01, p = 0.14). These results are in agreement with a previous report by Ringach et al. (2002)

observing only minimal differences in tuning strength across cortical layers, but a high diversity of tuning width and spontaneous firing in all layers (see also Schiller et al., 1976). Analysis of the reliability of neuronal responses, or Fano factor, yielded similar C59 wnt cost results across layers, with only a slight tendency for neurons in the granular layer to exhibit decreased values (p > 0.1, Wilcoxon sign-ranked test). Altogether, these analyses argue that the shape of orientation tuning curves and response reliability cannot explain the laminar dependence of noise correlations. Figure 4A shows the laminar distribution of correlations—whereas correlation coefficients in supragranular and infragranular layers are skewed toward high values, those in the granular layer

have much lower values. Based on our CSD-defined laminar regions, we were able to record from pairs of cells in a given layer up to 400 μm away, and hence investigated the effect of distance between laminar contacts on correlated variability.
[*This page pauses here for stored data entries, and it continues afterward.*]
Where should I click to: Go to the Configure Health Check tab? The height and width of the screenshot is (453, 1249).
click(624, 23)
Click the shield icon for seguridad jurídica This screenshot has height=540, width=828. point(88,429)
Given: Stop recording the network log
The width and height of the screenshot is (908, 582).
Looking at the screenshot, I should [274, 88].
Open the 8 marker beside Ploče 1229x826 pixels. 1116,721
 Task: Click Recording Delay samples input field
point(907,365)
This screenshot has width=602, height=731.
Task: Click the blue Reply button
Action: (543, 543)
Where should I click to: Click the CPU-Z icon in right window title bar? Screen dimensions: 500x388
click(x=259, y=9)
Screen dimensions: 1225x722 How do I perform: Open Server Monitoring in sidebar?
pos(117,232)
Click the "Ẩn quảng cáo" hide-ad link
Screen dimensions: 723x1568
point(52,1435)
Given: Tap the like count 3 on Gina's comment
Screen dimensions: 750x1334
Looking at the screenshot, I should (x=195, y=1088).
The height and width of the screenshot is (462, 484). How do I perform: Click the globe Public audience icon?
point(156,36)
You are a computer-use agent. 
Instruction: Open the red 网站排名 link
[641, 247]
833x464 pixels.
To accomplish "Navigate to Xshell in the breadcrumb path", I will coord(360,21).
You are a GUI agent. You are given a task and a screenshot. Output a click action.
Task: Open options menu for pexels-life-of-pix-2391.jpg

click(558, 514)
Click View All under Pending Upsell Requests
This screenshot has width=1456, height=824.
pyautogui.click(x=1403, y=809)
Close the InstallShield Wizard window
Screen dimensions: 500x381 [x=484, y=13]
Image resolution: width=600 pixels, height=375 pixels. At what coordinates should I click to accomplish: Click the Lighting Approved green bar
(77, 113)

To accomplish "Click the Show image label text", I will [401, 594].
By computing the number of cell pairs as a function of electrode contact distance across layers, we found that ∼78% of cell pairs were within 200 μm (Figure 4B). In addition, the mean correlation coefficient did not depend on contact distance irrespective of cortical layer (Figure 4C; p > 0.45; Wilcoxon rank sum test). We also calculated noise correlations for neuron pairs originating RO4929097 chemical structure from different layers and found

that correlations between neurons in the granular layer and those in other cortical layers (SG-G: 0.12 ± 0.03; IG-G: 0.10 ± 0.03) were significantly weaker. When we computed correlations between neurons in supragranular and infragranular layers we observed significantly those higher values (SG-IG: 0.21 ± 0.03; one-way ANOVA, F (2, 156) = 12.73, p = 10−5; post hoc multicomparison, Tukey’s least significant difference). This result is consistent with our hypothesis that there is a greater fraction of common input in the output layers possibly due to the influence of long-range horizontal connections (see Figure S2 for a summary of interlayer rSC). One possible confound is eye movements during fixation. Indeed, eye movements could modulate the firing rates of all the neurons recorded simultaneously to possibly increase correlated variability due to an increase in common input. Although the eye movement modulation of firing rates has not been demonstrated to depend on cortical layer, one cannot totally exclude the possibility that this modulation could be larger in supragranular and infragranular layers of V1 to contribute to an increase in noise correlations. However, if eye movements were a confounding variable in our study, they would equally affect correlations in all layers.